Retype exactly the lines that run from the start of the data to the line holding "Task: Click the SafeTime watermark text", including both, and only those.

Material supplied Start Marker

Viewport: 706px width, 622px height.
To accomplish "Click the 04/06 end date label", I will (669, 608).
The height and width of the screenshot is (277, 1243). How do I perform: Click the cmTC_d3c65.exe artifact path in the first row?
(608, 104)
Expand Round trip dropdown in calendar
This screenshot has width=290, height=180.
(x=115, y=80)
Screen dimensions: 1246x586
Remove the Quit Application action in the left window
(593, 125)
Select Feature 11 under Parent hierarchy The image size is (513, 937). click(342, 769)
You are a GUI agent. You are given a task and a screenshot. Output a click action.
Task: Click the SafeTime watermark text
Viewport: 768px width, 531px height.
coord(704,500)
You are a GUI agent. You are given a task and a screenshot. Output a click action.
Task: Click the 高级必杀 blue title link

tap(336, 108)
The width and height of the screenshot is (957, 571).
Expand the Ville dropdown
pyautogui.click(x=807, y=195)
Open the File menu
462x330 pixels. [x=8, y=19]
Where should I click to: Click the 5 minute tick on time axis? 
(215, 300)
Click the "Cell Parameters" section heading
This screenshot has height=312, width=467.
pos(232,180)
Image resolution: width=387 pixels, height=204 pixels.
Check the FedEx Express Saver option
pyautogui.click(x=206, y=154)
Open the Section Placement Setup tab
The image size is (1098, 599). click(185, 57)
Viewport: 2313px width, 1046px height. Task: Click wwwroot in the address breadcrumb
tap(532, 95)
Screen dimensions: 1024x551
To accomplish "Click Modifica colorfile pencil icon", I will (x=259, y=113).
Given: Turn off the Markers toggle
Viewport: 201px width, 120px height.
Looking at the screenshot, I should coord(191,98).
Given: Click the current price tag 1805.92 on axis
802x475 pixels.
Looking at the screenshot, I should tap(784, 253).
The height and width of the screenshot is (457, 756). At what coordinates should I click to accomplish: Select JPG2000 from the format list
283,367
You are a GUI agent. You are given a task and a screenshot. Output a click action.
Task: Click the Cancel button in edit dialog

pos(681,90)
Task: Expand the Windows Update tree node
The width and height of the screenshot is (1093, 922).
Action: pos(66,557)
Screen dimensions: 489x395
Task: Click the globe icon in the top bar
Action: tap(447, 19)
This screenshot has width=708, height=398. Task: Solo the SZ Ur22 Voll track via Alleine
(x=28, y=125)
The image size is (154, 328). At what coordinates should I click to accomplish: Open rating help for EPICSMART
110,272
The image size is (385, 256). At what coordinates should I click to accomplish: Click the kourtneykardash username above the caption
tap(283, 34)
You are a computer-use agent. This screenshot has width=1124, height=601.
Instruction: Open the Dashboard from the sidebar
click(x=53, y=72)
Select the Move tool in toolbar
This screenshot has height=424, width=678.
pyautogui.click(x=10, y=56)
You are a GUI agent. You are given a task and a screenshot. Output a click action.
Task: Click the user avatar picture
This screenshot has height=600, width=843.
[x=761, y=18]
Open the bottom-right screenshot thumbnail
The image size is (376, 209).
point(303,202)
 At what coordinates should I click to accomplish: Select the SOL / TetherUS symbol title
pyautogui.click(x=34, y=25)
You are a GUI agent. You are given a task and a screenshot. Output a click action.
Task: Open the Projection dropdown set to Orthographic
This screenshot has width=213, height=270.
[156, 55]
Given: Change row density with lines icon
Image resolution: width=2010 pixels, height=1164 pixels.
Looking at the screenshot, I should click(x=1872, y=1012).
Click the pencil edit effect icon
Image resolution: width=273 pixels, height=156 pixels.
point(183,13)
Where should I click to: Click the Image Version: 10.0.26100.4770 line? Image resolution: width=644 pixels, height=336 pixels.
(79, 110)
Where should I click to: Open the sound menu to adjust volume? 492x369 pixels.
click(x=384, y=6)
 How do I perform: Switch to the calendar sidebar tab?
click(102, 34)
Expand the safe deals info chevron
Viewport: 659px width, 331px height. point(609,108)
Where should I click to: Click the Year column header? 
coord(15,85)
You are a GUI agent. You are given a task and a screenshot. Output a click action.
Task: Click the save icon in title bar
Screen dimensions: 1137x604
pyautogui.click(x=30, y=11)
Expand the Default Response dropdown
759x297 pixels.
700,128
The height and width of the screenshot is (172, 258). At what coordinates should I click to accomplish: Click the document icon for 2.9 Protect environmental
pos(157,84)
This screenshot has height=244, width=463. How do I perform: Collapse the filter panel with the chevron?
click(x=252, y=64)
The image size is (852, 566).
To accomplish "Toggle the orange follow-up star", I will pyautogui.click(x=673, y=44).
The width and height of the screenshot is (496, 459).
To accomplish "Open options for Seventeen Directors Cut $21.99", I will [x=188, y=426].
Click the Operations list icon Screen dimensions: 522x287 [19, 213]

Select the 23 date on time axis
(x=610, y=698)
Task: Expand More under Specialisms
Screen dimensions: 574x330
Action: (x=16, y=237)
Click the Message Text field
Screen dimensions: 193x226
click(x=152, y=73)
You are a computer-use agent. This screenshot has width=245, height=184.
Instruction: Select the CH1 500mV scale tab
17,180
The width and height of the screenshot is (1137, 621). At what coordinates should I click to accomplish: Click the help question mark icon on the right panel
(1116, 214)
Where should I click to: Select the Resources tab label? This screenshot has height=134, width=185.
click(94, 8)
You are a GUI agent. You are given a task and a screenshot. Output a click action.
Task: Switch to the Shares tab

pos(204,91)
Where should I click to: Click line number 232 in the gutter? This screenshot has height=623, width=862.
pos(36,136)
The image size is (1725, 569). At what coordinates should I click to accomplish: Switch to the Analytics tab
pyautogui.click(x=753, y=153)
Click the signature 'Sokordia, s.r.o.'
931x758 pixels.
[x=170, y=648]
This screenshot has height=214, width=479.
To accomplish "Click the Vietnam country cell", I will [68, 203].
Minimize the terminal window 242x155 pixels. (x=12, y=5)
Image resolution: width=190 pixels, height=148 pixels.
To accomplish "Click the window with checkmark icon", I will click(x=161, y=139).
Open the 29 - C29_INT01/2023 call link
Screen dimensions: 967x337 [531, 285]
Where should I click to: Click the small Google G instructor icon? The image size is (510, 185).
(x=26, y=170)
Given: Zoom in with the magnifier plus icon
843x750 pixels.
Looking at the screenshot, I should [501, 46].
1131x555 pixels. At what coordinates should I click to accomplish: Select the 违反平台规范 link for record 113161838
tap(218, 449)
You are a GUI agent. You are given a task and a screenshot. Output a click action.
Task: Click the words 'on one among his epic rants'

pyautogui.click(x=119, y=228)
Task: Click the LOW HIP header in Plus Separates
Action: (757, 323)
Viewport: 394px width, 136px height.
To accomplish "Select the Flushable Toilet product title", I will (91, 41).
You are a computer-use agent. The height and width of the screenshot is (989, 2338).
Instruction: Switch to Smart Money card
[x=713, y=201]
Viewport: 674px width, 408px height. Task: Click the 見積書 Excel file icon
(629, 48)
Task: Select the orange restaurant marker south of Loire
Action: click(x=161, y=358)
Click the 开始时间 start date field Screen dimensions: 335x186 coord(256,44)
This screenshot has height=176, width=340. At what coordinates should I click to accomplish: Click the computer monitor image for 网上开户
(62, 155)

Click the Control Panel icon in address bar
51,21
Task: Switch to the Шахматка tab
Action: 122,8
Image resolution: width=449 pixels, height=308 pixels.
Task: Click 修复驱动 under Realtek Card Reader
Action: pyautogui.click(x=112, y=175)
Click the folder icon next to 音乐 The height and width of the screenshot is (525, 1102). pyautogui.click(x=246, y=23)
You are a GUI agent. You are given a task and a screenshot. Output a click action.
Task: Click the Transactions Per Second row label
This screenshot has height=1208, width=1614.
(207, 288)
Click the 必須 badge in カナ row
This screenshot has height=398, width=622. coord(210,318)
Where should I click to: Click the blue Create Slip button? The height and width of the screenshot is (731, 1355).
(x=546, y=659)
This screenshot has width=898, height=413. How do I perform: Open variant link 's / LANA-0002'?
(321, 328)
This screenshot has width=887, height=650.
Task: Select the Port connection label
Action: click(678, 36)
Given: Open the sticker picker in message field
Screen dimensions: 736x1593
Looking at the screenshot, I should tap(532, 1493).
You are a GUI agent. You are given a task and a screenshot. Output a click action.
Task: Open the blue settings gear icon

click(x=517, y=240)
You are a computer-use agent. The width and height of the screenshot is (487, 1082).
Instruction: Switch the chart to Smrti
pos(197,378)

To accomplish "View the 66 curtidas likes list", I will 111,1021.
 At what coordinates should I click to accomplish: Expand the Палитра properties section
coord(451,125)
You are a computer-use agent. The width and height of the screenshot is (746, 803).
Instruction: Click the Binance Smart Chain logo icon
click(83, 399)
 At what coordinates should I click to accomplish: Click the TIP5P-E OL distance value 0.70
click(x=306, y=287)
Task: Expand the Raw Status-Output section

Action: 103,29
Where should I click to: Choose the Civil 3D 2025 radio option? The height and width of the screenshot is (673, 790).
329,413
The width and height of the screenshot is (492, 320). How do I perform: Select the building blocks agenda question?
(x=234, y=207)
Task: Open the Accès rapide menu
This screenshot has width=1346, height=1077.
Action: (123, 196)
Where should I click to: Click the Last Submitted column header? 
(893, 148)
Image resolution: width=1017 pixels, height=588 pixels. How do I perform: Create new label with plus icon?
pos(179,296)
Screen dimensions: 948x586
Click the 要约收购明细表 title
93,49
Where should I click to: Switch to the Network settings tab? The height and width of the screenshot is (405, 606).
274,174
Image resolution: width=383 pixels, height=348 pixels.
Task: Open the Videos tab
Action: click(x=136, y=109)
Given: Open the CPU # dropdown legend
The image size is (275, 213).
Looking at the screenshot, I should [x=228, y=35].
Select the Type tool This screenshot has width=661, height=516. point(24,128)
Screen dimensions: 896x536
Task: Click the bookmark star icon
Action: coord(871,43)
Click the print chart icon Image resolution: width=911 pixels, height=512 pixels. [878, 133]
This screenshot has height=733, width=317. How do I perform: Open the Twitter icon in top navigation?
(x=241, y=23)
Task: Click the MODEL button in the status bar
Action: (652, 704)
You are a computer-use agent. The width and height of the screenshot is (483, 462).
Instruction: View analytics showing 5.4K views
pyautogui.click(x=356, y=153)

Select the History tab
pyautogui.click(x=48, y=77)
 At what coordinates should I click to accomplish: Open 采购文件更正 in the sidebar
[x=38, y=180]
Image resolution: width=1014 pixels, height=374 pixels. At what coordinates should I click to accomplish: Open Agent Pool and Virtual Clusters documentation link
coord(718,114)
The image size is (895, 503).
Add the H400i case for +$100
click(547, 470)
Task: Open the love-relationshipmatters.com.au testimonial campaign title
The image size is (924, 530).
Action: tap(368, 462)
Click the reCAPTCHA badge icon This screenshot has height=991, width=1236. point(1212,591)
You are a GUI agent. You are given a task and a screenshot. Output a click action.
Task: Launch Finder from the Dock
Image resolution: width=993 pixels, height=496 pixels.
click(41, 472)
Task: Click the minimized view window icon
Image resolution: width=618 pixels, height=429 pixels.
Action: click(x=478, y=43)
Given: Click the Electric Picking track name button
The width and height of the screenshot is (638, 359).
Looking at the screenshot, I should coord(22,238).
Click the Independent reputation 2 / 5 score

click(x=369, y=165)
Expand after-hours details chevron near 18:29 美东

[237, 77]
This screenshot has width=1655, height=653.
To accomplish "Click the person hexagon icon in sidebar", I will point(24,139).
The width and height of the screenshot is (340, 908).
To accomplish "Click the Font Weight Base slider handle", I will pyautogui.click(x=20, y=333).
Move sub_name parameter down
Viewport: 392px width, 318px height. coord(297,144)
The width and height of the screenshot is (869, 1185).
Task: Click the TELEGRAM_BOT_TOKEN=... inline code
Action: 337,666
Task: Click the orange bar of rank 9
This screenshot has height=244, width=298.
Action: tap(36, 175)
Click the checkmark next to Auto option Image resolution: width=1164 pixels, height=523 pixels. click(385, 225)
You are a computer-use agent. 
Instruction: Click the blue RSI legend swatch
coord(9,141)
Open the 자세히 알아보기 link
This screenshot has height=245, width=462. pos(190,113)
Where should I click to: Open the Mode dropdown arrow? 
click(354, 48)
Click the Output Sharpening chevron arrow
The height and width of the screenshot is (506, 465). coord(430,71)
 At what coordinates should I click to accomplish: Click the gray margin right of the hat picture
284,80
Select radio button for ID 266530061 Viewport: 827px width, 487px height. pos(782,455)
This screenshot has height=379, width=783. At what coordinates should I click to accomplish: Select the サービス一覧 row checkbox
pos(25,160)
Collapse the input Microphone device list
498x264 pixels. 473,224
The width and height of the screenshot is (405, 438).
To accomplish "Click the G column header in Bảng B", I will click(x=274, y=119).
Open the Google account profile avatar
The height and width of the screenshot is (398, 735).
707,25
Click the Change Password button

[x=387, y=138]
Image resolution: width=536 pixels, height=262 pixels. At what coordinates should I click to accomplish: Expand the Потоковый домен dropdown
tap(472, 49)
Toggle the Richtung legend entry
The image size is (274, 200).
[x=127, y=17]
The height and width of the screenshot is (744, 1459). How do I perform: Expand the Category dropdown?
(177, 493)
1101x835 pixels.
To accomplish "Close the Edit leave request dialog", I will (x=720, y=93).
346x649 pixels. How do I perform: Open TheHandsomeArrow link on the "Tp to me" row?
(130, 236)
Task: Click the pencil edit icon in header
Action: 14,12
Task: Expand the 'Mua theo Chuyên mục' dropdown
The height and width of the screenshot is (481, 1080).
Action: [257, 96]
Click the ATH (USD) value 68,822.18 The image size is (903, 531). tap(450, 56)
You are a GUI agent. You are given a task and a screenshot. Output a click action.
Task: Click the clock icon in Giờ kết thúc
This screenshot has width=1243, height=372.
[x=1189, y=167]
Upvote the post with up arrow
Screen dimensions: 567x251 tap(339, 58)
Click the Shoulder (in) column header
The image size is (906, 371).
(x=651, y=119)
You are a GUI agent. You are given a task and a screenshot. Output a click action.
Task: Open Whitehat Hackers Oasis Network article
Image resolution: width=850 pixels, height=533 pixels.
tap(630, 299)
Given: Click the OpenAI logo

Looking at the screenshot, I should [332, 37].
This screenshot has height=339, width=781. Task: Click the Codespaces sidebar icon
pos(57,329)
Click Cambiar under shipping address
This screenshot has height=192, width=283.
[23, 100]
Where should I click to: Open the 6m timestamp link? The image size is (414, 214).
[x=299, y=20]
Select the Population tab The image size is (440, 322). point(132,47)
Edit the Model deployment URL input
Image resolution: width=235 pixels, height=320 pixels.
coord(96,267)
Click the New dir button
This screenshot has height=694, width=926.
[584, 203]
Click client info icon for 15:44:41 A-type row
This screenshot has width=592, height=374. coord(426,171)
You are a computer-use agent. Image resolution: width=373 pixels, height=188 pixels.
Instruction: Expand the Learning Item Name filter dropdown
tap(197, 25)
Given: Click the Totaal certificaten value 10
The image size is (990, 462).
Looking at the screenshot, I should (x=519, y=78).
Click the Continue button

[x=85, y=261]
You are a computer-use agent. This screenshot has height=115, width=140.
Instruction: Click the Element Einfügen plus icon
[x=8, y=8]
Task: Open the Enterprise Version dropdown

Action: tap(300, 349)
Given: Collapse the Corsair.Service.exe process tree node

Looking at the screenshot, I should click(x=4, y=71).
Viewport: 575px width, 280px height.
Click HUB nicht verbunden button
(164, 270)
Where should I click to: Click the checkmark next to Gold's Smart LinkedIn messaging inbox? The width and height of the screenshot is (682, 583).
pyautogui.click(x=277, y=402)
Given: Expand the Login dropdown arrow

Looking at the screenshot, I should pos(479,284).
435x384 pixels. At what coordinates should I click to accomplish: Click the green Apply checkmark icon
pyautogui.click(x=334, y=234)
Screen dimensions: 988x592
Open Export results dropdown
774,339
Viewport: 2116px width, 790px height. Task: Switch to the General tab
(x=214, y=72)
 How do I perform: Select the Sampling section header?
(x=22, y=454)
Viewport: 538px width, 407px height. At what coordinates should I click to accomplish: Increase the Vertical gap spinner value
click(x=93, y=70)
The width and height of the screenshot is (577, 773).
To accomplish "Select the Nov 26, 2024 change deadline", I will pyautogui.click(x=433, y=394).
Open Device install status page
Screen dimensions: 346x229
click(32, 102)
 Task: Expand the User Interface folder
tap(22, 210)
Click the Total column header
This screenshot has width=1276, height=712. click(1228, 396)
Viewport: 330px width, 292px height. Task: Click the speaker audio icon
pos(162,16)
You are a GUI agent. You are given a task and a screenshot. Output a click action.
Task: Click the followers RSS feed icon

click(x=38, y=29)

Material supplied End Marker

_Output for this exercise_.
Viewport: 706px width, 622px height.
To accomplish "Click the 04/06 end date label", I will (669, 608).
The height and width of the screenshot is (277, 1243). How do I perform: Click the cmTC_d3c65.exe artifact path in the first row?
(608, 104)
Expand Round trip dropdown in calendar
This screenshot has width=290, height=180.
(x=115, y=80)
Screen dimensions: 1246x586
Remove the Quit Application action in the left window
(593, 125)
Select Feature 11 under Parent hierarchy The image size is (513, 937). click(342, 769)
You are a GUI agent. You are given a task and a screenshot. Output a click action.
Task: Click the SafeTime watermark text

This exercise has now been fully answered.